Ford v Quebec (AG), [1988] 2 SCR 712 is a landmark Supreme Court of Canada decision in which the Court struck down part of the Charter of the French Language, commonly known as "Bill 101". This law had prohibited the use of commercial signs written in languages other than French and required businesses to use only the French versions of their names. The court ruled that Bill 101 violated the freedom of expression as guaranteed in the Canadian Charter of Rights and Freedoms.

==Background==
The appeal, launched by the government of Quebec, consolidated many cases initiated by Montreal-area merchants such as Montreal florist Hyman Singer and West Island wool shop owner Valerie Ford. Following complaints, the Office québécois de la langue française had instructed them to inform and serve their customers in French and replace their bilingual French and English signs with unilingual French ones. They had been fined for violation of the Charter of the French Language and decided to fight the case in court with the backing of Alliance Quebec.

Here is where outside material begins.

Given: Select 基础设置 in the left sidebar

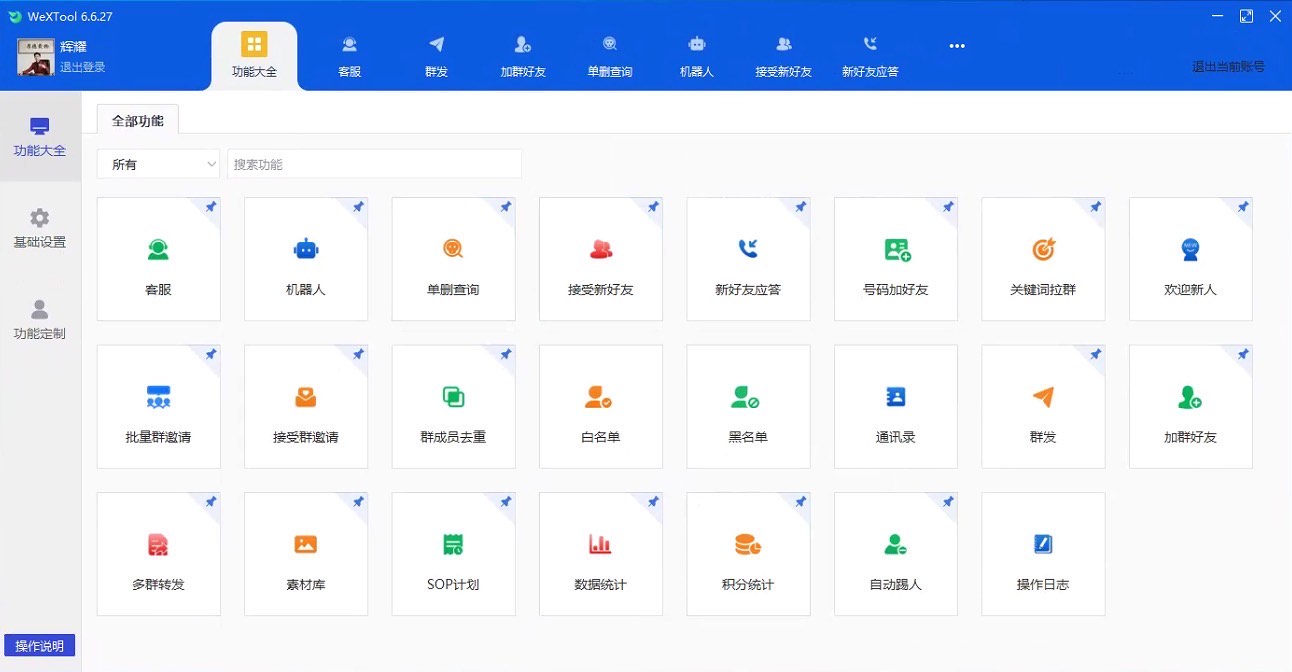Looking at the screenshot, I should coord(40,228).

The Supreme Court of Canada upheld the decisions of the Quebec Superior Court and the Quebec Court of Appeal.

==Aftermath==
In late 1989, shortly after the Supreme Court's decision, Premier of Quebec Robert Bourassa's Liberal Party of Quebec government passed Bill 178, making minor amendments to the Charter of the French Language. Recognizing that the amendments did not follow the Supreme Court's ruling, the provincial legislature invoked section 33 of the Canadian Charter of Rights and Freedoms (also known as the notwithstanding clause) to shield Bill 178 from review by courts for five years.

This move was politically controversial, both among Quebec nationalists, who were unhappy with the changes to the Charter of the French Language; and among English-speaking Quebecers, who opposed the use of the notwithstanding clause. Tension over this issue was a contributing factor to the failure of the Meech Lake Accord, among other political repercussions.

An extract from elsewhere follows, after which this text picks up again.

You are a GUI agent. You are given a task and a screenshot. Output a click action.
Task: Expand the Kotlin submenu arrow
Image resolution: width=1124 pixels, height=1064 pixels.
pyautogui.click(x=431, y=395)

The law was challenged under International Covenant on Civil and Political Rights. The Human Rights Committee found a violation of article 19 which guarantees right to opinion and freedom of expression. The State was ordered to remedy the violation by an amendment to the law.

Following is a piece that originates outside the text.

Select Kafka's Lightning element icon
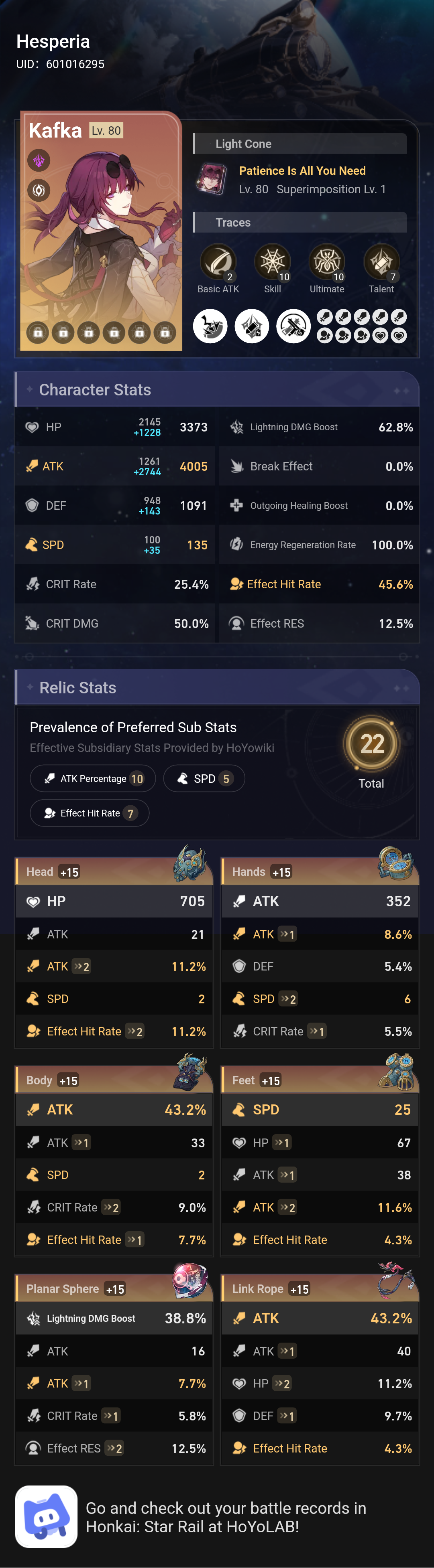The width and height of the screenshot is (434, 1568). pos(39,160)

In 1993, the Charter of the French Language was amended in the manner suggested by the Supreme Court of Canada. Bill 86 was enacted by the Bourassa government to amend the Charter. It now states that French must be predominant on commercial signs, but a language other than French may also be used. Accordingly, the law no longer invokes the notwithstanding clause.